The grim realities of climate change bring to mind the gloom-and-doom fish in Dr. Seuss’ The Cat in the Hat: “This mess is so big and so deep and so tall, we can not pick it up. There is no way at all!” The November IPCC assessment report baldly states that even if man-made emissions of greenhouse gases are stopped – an event this world is nowhere near – that “many aspects of climate change and associated impacts will continue for centuries.”

Without the option of relocating to another planet, however, we have no choice but to be aware of, ready for and responsive to the impacts of climate change. Health care professionals can use their expertise, status in organizations and communities, and the general respect and public trust they command to do the following.

  • Countering climate change will take full, multifaceted engagement by all health care professionals.
    Countering climate change will take full, multifaceted engagement by all health care professionals.

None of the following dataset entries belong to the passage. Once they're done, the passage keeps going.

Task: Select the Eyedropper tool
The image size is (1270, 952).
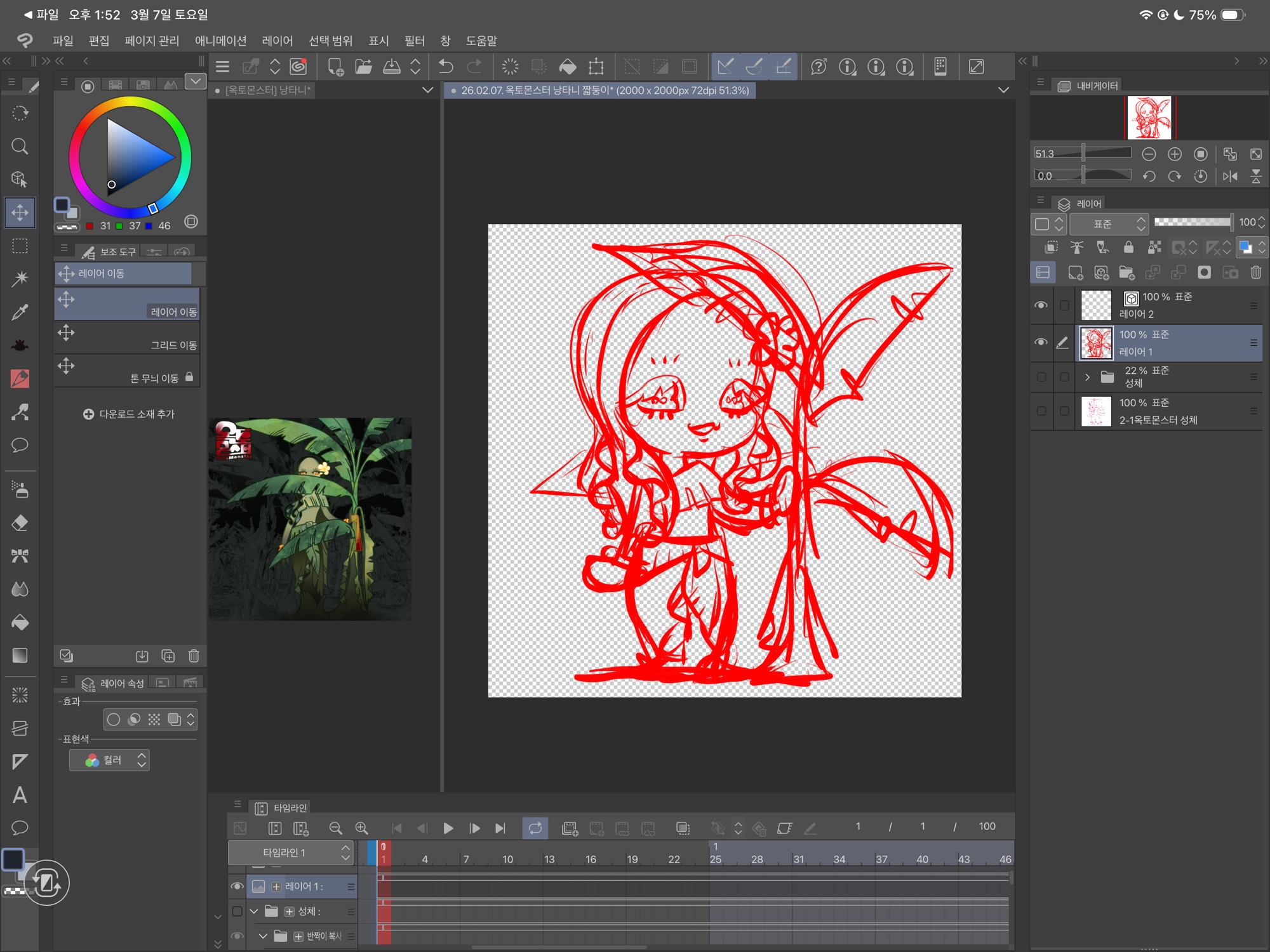Action: pyautogui.click(x=20, y=312)
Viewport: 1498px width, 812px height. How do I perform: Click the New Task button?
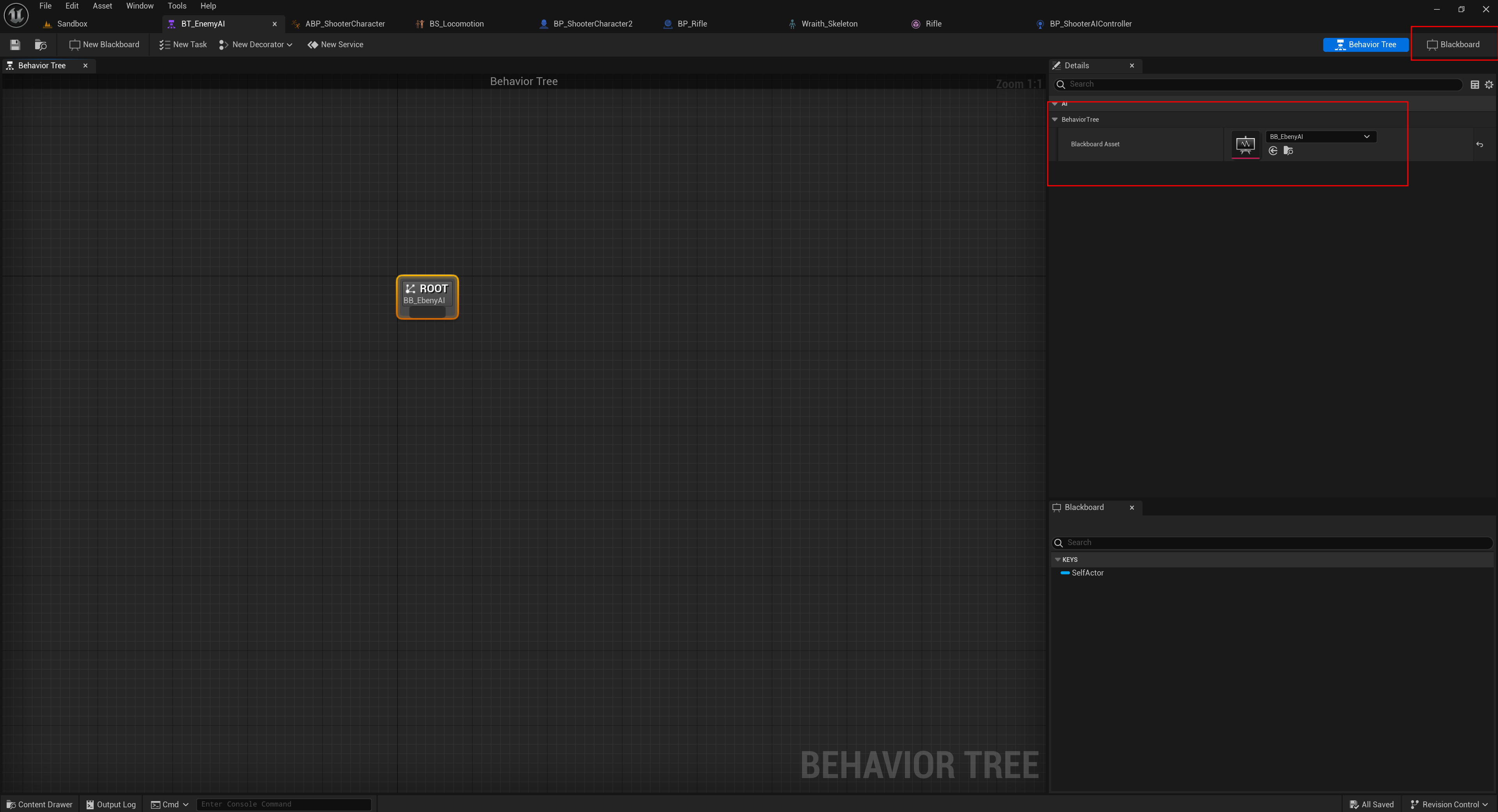point(183,45)
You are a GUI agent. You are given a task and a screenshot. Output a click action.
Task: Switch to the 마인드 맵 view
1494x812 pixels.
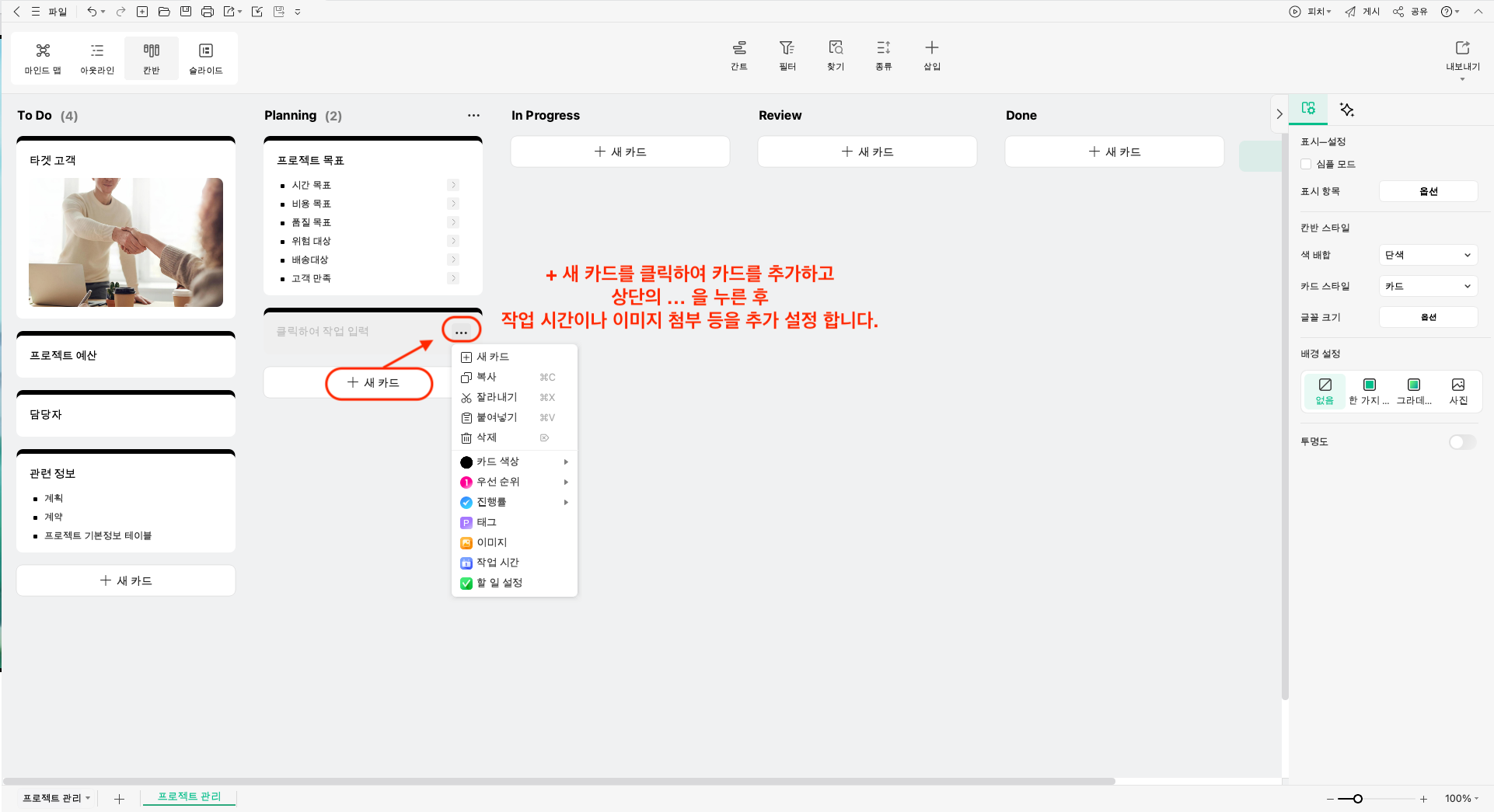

    “First, do no harm” by making your health care organization as sustainable as possible. According to a 2007 study published in the Journal of the American Medical Association (JAMA), the U.S. health care sector produces 8 percent of the nation’s total greenhouse gas emissions and generates an average of 26 pounds of waste per patient each day, or nearly 7,000 tons. The EPA, the American Hospital Association and other entities encourage health care organizations to pursue best practices in proper waste management, recycling, water and energy conservation, environmental purchasing, food service sustainability, “green” building design and other areas.

  • Promote the positive benefits to patients of countering climate change. Encourage them to walk or use a bicycle when possible, which is better for personal health and the environment. So is consuming a more plant-based diet, as the production of meat and dairy requires large amounts of pesticides, chemical fertilizer, fuel and water; generates greenhouse gases, manure and wastewater; and is linked to higher rates of heart disease and obesity. Make sure they understand the importance of wearing sunblock and insect repellant.
  • Advocate for community environments that offer greater walkability, more parks, accessible sources for healthy foods and opportunities to recycle.
  • Prepare to respond to health issues created or exacerbated by climate change, such as heat-related disorders, vector-borne diseases and asthma and other respiratory diseases.
  • Support research that increases the understanding and evidence base of climate change’s impact on physical, mental, environmental, economic and public health.
  • Support research to discover ways to address, mitigate and adapt to a changing environment, from new vaccines to renewable energy sources to more sustainable agricultural practices.
  • Promote and engage in discussions about climate change and the dangers it poses. Work with other individuals and organizations to demand change – urgently. An example is the group of scientists, researchers and physicians at Iowa universities and colleges who, since 2011, have issued an annual “Iowa Climate Statement.” The 180 individuals who signed the 2014 statement – including DMU global health Associate Dean Yogesh Shah, M.D., M.P.H.’14 – issued a clear message: Climate change in Iowa is real, and it’s making Iowans sick. Its negative effects include extreme weather events, degraded water quality, greater risk of respiratory and cardiovascular problems, increased and new infectious diseases, and growing mental health problems.
  • Educate others, including fellow and future health care professionals, on the very real threats of climate change. DMU is doing that with topical elective courses, sessions, conferences and off-campus experiences for students, including internships with major health organizations.

“It is critical to recognize that climate change poses the same threat to health as the lack of sanitation, clean water, and pollution did in the early 20th century,” state Howard Bauchner, M.D., JAMA editor in chief, and Phil Fontanarosa, M.D., M.B.A., executive editor, in the journal published online Sept. 22, 2014. “Understanding and characterizing this threat and educating the medical community, public, and policy makers are crucial if the health of the world’s population is to continue to improve during the latter half of the 21st century.”